Comprising most of Lewis' writings.

Abraham Lincoln speaks out against Protestantism

Postby rusmeister » 22 May 2010, 03:18

From his first inaugural address, and highly relevant to Christian unity:

Abraham Lincoln wrote:From questions of this class spring all our constitutional controversies, and we divide upon them into majorities and minorities. If the minority will not acquiesce, the majority must, or the Government must cease. There is no other alternative, for continuing the Government is acquiescence on one side or the other. If a minority in such case will secede rather than acquiesce, they make a precedent which in turn will divide and ruin them, for a minority of their own will secede from them whenever a majority refuses to be controlled by such minority. For instance, why may not any portion of a new confederacy a year or two hence arbitrarily secede again, precisely as portions of the present Union now claim to secede from it? All who cherish disunion sentiments are now being educated to the exact temper of doing this. 23
Is there such perfect identity of interests among the States to compose a new union as to produce harmony only and prevent renewed secession? 24
Plainly the central idea of secession is the essence of anarchy. A majority held in restraint by constitutional checks and limitations, and always changing easily with deliberate changes of popular opinions and sentiments, is the only true sovereign of a free people. Whoever rejects it does of necessity fly to anarchy or to despotism. Unanimity is impossible. The rule of a minority, as a permanent arrangement, is wholly inadmissible; so that, rejecting the majority principle, anarchy or despotism in some form is all that is left.

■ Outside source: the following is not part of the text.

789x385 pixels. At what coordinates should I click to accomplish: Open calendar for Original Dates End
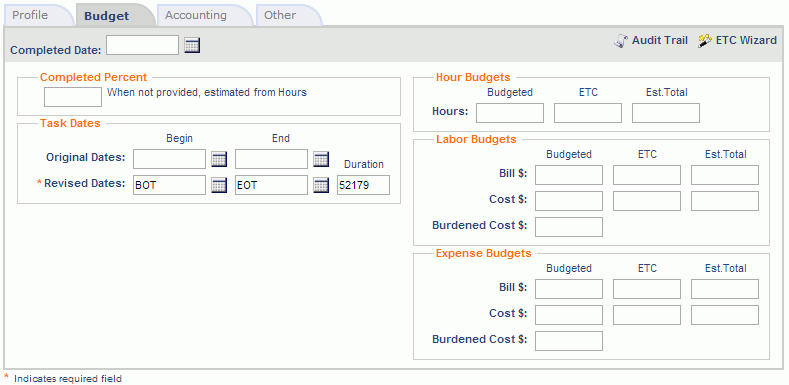(x=321, y=159)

Now of course there is a practical limitation to the analogy, and it is that Christianity is not a democracy and truth is not established on the democratic principle. However, a church is an body politic no less than a democracy, though its politics be otherworldly, and Lincoln's words certainly describe exactly what has happened to the once-unified Christian Church since the Great Schism, as the Roman Catholic Church discovered when they broke with the Eastern Church, only to ultimately have the first "reformers" secede from them in turn, and people seceding from the first reformers, and more people seceding from them until by now all western Christians are thoroughly seceded from each other that continued break-up goes almost unnoticed.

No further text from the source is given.